PROVIDED RECORDS
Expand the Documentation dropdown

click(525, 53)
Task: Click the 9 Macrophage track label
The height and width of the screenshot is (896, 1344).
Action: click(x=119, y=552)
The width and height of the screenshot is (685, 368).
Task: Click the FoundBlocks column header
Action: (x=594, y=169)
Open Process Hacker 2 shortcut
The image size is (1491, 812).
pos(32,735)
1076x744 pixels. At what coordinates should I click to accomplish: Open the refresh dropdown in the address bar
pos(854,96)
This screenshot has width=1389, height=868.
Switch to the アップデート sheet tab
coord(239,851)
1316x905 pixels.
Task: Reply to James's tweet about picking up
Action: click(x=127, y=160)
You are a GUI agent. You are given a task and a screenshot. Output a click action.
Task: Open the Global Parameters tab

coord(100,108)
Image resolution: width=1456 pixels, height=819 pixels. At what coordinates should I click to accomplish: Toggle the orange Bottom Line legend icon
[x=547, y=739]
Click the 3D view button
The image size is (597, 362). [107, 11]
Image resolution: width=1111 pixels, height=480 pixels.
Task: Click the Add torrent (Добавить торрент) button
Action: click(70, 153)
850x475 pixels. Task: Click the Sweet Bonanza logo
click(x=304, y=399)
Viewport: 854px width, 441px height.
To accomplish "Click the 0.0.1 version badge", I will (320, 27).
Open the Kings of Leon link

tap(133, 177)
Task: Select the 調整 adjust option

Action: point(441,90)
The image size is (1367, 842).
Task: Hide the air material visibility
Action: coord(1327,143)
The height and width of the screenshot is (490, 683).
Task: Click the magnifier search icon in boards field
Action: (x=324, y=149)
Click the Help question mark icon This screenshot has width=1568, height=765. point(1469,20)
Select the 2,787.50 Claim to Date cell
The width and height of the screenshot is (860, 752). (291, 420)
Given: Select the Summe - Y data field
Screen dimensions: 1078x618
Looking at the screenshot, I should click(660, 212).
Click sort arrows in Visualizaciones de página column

INSTRUCTIONS TO FOLLOW
Return every line of the material above that contains the string "point".

WORKED ANSWER
Action: point(441,90)
Click the Help question mark icon This screenshot has width=1568, height=765. point(1469,20)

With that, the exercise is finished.